▸ **The task**
Below are lines of data; restate word for word those running from the line containing "Image resolution: width=918" to the line containing "Given: Open Settings from the profile menu", inclusive, and no others.

▸ **Record set**
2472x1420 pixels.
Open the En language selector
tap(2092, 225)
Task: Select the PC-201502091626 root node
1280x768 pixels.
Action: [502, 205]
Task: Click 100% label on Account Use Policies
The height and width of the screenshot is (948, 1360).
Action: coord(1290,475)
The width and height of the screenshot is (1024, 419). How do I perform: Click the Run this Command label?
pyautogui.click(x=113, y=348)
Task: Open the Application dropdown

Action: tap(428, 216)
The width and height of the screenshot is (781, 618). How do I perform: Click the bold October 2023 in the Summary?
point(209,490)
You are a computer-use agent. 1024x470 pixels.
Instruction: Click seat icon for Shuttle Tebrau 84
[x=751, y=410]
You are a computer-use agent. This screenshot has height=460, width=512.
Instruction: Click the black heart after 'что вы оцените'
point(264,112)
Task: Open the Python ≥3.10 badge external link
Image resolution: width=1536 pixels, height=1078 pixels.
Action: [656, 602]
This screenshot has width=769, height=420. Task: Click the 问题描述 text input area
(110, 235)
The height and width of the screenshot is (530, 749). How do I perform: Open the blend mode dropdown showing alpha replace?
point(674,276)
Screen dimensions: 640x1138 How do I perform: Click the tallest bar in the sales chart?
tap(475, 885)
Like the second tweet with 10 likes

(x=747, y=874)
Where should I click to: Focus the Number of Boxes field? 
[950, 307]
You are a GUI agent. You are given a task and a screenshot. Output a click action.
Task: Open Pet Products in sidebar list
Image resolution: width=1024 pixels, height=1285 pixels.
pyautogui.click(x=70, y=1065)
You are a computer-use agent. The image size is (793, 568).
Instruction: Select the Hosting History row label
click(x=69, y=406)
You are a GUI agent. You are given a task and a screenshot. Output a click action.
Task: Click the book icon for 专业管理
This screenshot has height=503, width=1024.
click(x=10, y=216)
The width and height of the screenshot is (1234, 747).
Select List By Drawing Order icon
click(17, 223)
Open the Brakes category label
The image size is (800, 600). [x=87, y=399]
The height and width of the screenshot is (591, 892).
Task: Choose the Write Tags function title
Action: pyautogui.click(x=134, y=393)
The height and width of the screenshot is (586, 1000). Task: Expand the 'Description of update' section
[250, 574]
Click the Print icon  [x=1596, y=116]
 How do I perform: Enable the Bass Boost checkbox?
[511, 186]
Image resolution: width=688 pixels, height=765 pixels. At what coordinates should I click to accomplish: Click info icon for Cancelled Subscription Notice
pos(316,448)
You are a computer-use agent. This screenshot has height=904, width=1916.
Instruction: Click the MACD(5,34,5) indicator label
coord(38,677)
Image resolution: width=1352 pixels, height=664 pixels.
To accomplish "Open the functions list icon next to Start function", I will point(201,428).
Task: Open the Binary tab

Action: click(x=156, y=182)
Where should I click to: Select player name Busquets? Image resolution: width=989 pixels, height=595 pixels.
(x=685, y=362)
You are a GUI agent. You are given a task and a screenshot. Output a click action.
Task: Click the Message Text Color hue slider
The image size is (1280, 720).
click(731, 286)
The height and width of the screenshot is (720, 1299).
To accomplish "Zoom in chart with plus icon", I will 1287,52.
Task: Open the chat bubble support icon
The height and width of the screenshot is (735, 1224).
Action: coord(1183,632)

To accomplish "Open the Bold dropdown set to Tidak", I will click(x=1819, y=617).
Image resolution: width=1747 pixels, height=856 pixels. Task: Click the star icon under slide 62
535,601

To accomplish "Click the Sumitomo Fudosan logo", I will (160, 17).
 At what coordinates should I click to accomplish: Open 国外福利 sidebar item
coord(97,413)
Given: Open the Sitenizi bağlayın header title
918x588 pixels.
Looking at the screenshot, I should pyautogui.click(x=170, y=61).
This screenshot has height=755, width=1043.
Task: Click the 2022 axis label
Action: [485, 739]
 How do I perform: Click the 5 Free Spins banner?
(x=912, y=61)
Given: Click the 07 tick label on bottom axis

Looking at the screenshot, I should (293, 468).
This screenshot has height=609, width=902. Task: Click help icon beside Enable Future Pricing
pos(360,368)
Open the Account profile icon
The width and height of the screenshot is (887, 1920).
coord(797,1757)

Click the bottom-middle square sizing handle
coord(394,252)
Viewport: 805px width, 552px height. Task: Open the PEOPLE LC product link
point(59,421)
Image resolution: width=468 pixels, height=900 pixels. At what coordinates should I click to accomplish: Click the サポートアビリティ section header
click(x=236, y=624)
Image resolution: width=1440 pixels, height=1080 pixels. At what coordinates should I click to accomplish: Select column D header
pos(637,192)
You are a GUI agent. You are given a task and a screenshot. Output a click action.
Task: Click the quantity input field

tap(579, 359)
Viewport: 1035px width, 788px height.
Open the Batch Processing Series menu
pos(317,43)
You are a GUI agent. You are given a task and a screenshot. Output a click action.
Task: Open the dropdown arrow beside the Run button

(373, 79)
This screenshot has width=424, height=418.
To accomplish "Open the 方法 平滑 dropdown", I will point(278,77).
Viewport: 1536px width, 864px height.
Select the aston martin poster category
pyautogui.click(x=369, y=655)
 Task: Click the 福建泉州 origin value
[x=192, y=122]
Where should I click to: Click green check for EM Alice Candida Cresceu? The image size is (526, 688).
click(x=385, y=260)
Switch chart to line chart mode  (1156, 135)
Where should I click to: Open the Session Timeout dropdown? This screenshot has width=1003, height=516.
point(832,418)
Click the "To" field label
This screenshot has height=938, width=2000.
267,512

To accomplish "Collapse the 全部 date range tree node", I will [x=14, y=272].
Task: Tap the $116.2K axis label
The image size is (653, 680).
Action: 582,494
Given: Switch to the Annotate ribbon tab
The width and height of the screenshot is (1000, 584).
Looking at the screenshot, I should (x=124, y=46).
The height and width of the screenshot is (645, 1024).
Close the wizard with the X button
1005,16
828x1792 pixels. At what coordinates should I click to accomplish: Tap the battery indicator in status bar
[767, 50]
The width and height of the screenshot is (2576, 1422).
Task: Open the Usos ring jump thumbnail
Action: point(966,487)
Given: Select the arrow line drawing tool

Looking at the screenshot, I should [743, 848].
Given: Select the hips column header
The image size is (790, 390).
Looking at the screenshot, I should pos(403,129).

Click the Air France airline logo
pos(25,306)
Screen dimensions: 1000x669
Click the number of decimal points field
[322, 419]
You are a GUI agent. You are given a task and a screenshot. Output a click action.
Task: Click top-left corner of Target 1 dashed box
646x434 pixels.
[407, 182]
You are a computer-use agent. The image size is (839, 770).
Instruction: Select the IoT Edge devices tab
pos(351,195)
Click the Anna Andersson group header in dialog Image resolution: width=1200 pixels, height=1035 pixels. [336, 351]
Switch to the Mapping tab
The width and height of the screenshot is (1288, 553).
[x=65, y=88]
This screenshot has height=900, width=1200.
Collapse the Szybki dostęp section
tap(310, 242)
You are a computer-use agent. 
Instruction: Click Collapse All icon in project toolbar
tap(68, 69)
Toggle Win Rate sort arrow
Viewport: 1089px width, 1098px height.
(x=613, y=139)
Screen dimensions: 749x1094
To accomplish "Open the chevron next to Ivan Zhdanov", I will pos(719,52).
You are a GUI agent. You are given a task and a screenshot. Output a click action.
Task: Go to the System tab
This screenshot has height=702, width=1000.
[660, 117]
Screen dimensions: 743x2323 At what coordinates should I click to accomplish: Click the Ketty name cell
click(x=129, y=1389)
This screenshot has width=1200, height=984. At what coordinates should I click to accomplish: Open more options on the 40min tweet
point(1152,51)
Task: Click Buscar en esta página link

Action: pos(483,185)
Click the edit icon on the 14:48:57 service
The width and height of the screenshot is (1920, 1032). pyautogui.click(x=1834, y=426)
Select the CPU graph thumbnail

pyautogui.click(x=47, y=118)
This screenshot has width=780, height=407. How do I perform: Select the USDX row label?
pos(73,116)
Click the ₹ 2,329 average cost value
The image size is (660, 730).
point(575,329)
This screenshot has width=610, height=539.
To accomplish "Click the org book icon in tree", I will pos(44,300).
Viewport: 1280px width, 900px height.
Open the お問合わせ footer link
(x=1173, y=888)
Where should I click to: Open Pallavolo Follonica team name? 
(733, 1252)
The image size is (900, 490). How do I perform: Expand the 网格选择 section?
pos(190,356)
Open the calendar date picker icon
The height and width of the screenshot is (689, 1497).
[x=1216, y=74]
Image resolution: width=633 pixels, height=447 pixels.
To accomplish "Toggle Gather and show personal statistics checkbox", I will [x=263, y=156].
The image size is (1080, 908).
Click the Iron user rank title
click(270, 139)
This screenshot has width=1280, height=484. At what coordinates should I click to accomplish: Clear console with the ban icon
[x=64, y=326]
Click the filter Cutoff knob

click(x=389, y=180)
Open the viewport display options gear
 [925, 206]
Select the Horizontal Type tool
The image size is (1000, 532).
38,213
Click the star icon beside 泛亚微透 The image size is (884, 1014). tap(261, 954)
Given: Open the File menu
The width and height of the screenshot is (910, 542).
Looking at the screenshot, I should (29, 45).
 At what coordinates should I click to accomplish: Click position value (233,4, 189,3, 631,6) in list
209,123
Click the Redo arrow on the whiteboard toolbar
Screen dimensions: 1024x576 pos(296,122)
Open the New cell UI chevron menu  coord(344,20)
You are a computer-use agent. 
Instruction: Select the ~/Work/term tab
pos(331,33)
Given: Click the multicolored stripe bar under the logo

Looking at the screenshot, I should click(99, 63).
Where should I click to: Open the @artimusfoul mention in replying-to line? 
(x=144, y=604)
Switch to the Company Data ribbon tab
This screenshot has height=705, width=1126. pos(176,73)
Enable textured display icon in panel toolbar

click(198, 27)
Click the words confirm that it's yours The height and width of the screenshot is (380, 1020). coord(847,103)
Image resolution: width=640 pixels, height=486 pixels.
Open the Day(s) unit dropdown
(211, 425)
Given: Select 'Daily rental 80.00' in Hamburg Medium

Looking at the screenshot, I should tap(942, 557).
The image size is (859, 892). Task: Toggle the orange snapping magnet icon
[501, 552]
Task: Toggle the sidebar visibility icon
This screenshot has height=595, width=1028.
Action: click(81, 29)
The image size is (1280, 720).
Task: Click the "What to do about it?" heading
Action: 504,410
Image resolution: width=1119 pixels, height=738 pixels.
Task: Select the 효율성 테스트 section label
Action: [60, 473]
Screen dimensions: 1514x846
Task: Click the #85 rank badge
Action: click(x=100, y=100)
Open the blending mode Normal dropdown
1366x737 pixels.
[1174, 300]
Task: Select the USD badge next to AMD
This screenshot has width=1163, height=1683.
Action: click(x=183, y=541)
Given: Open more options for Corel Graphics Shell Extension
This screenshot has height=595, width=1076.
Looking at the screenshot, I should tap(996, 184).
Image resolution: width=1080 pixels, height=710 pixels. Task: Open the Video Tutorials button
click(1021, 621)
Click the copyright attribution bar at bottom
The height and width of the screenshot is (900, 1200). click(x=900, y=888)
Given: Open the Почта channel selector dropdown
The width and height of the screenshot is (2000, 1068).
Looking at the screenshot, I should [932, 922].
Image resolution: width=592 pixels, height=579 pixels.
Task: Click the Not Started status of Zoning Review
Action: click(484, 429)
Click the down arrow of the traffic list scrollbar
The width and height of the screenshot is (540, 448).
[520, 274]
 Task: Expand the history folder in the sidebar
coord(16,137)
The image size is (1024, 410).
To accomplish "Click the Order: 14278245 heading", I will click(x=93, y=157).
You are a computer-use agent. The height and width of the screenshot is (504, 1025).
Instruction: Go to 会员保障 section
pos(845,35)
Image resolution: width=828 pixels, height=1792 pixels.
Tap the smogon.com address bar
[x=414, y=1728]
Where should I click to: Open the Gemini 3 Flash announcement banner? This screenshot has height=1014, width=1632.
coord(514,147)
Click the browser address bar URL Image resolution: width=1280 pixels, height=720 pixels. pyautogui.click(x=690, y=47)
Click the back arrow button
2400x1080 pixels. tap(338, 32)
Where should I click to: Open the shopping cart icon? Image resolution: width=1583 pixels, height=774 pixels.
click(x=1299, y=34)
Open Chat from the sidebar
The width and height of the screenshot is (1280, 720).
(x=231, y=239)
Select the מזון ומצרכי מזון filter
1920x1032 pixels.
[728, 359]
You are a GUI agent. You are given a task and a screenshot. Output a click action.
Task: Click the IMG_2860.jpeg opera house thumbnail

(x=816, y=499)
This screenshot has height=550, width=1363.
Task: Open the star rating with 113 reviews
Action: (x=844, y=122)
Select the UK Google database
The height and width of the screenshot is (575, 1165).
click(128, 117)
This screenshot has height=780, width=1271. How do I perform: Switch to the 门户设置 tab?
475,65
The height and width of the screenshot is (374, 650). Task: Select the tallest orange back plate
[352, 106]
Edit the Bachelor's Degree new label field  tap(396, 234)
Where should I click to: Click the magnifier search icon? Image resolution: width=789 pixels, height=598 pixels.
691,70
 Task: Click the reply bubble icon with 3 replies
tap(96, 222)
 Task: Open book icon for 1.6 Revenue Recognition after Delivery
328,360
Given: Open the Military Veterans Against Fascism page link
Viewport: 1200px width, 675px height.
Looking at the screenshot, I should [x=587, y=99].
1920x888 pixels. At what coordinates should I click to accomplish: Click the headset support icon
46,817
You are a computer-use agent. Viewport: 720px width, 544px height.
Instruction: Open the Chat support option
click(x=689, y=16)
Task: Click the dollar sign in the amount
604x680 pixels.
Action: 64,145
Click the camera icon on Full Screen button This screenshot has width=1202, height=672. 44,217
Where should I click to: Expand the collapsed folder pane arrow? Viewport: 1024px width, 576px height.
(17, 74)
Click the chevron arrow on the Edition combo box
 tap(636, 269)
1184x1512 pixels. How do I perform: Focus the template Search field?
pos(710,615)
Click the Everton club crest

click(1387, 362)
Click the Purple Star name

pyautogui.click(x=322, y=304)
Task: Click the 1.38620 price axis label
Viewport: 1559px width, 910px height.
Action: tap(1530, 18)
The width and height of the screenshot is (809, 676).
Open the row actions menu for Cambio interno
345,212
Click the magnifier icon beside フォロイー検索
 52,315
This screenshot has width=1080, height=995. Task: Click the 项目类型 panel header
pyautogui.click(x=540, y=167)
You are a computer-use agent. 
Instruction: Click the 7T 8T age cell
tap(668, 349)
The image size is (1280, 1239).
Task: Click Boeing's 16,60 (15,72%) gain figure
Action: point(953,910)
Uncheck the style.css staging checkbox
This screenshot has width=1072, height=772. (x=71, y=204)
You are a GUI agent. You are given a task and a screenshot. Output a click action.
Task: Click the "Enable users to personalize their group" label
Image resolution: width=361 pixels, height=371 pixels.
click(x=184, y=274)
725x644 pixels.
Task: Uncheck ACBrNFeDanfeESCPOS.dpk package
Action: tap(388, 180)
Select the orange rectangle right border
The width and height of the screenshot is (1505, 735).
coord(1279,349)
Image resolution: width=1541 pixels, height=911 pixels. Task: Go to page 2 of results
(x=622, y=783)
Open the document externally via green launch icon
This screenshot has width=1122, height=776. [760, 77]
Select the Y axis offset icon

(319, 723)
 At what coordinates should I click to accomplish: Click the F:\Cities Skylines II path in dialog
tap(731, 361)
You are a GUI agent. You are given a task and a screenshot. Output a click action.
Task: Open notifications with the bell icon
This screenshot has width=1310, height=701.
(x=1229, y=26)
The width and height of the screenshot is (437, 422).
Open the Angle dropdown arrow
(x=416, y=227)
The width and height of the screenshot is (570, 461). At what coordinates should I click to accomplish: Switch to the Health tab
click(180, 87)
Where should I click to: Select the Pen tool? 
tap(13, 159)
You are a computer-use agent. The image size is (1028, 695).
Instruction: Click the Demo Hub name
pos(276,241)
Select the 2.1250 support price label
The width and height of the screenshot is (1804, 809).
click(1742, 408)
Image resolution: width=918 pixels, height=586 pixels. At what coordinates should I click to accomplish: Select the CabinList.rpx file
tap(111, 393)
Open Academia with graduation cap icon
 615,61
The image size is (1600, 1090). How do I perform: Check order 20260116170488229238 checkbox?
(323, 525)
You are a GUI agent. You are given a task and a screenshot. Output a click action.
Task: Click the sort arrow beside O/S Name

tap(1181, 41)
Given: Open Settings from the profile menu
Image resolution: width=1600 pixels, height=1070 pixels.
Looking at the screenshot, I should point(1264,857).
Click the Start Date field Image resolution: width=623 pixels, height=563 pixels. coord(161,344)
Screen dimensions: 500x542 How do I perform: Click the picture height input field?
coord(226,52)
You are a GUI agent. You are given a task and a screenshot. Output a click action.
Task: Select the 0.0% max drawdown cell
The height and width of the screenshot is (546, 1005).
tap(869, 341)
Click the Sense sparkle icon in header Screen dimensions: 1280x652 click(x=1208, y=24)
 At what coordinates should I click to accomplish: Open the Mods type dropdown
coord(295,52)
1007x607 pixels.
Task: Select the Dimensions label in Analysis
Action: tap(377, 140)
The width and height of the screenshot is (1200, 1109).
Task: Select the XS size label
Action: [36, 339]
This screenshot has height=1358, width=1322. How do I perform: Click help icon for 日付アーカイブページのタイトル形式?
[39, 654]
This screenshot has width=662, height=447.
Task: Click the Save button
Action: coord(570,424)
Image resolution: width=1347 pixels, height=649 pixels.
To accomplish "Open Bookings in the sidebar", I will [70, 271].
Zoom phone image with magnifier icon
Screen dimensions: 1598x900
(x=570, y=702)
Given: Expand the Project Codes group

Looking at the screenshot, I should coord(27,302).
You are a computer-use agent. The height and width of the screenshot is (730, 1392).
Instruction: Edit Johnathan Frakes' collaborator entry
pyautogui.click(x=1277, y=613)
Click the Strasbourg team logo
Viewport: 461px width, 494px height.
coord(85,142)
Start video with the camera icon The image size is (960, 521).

▸ **Task solution**
Image resolution: width=918 pixels, height=586 pixels. At what coordinates should I click to accomplish: Select the CabinList.rpx file
tap(111, 393)
Open Academia with graduation cap icon
 615,61
The image size is (1600, 1090). How do I perform: Check order 20260116170488229238 checkbox?
(323, 525)
You are a GUI agent. You are given a task and a screenshot. Output a click action.
Task: Click the sort arrow beside O/S Name

tap(1181, 41)
Given: Open Settings from the profile menu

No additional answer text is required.